I love being a dad. Sure, raising two incredible little boys is by far the hardest thing I have ever done. Words cannot express the sheer exhaustion – physical, mental, and emotional – that I have experienced as I strive with all my might to give my boys the time and attention they deserve. Late nights and early mornings, cuts and bruises, tears and screams, frustration and heartache. But then, a smile… a belly laugh… and the most rewarding words my ears have ever heard – “I love you dad.” And suddenly, when I didn’t think I could make it another day, my spirit is recharged because someone believes in me and loves me unconditionally, no matter how many times I shout and no matter how many mistakes I make.
Yes, I find great fulfillment in being a dad, and I’m sure all of you out there do as well. That being said, I’m sure I’m not the only one who has made his fair share of mistakes. I am not the most experienced dad out there, nor do I have it all figured out, but I do have some thoughts on becoming “your child’s best dad.”
Disclaimer
On that note, let’s get started with a disclaimer. This blog will not help you become the “world’s best dad.” That’s not the goal. Rather, my aim for this blog is to help you become “your child’s best dad.” So much of life is steeped in competition… within us is the drive to reach higher, run faster, work harder, and on and on and on. But being a dad is so much more than all of that. And so, once again, this blog won’t help you become the “world’s best dad” (I mean, how would you even measure that anyway?). Additionally, this blog is focused on you, dad, not on your children. I’m sure we will talk from time to time about your kids, but my aim is on dads and what they can do to put a halt to some alarming statistics…
Statistics
According to the National Fatherhood Initiative, the 2017 U.S. Census Bureau revealed that 19.7 million children, more than 1 in 4 in the U.S., live without a father in the home. I know there are some noble circumstances which can cause this – military, other employment, and even death. But it is clear that not all dads are accepting the wonderful responsibility of raising their children. My worry, too, is that dads in the home are being distracted by other interests that honestly don’t matter as much as their children. I will focus on distractions in more detail at another time, but you could check out this Ted Talk if you’re looking for something meaningful to watch when you have some downtime.

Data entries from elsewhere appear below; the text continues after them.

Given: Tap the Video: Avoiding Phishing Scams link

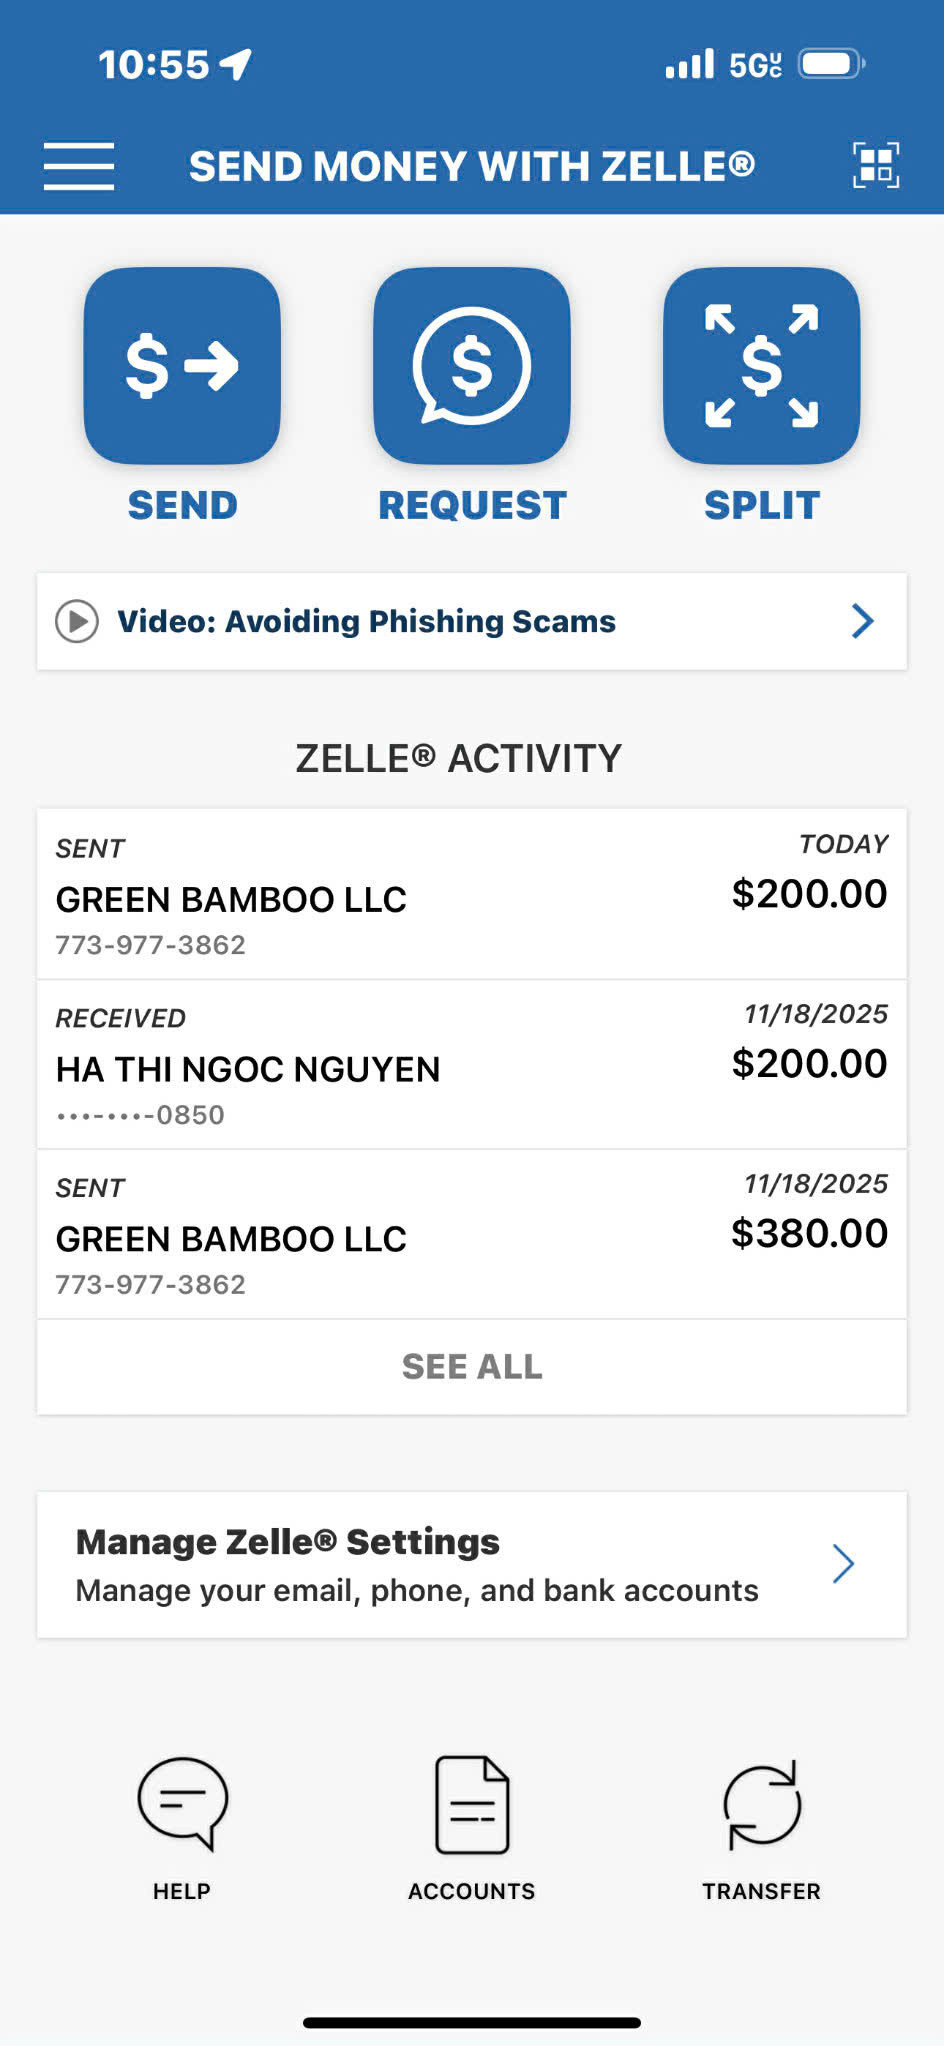Looking at the screenshot, I should pyautogui.click(x=366, y=621).
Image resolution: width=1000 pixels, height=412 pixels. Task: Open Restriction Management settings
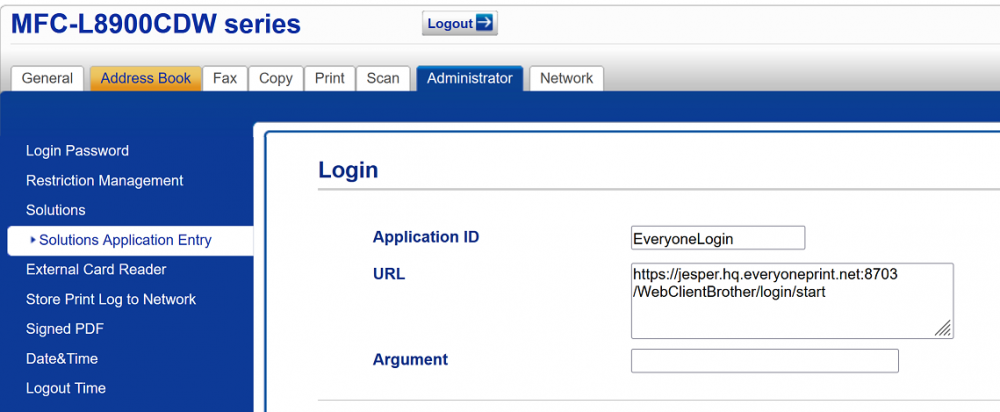104,181
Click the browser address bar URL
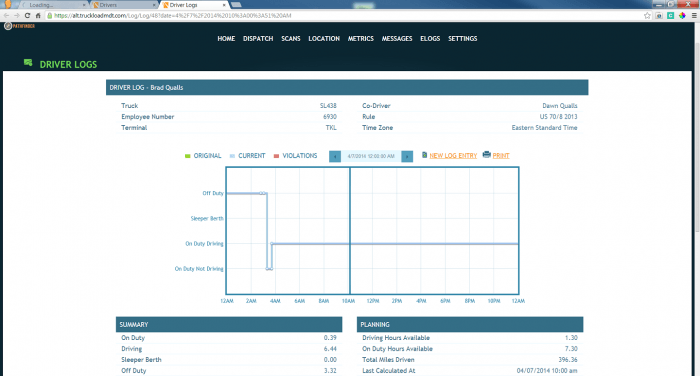 coord(173,16)
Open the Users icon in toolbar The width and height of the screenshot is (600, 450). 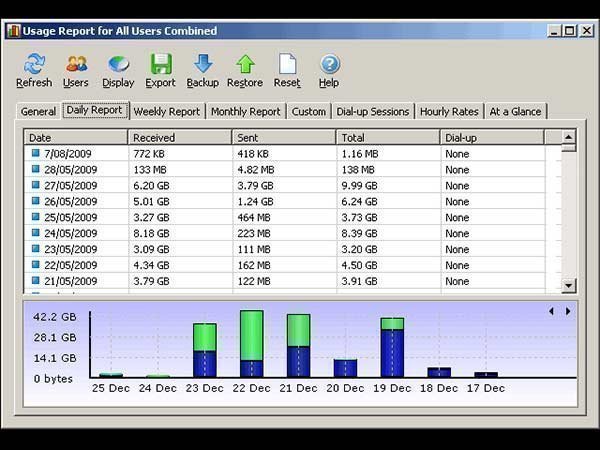(76, 65)
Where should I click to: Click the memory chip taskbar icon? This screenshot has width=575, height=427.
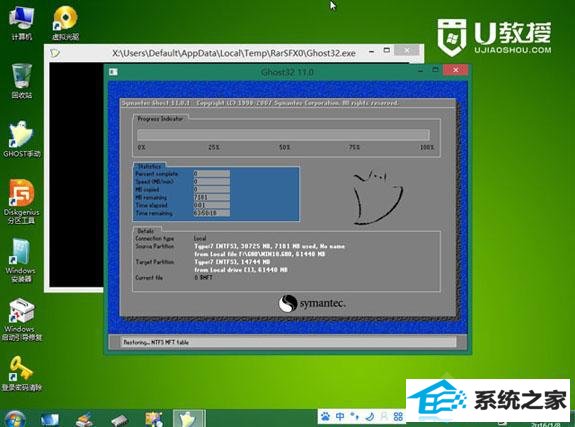click(x=119, y=420)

Ultimately, my hope is that this blog will generate discussion and that it will prompt thoughts and feelings in dads all over the world who are looking for help to accomplish the monumental task of raising a child. I want this blog to be a safe place where awesome dads can share their triumphs and mistakes with each other and then grow together. Or, more succinctly, I want this blog to be a “Rad Dad Pad.” A famous African proverb states that “it takes a village to raise a child.” Today, a “village” is not geographically bound. Dads all over the world can join our Rad Dad Pad.
Call to Action
Will you join me? Based on my experience, I need all the help I can get to become the dad I hope to be. My life experiences are so narrow – I want to join together in a group quest to become the dads each of our children need us to be. There is strength in numbers and great power in broad perspective. My boys have brought profound focus, purpose, and meaning to my life. I intend to direct that focus to helping others become the dads they want to be for their children.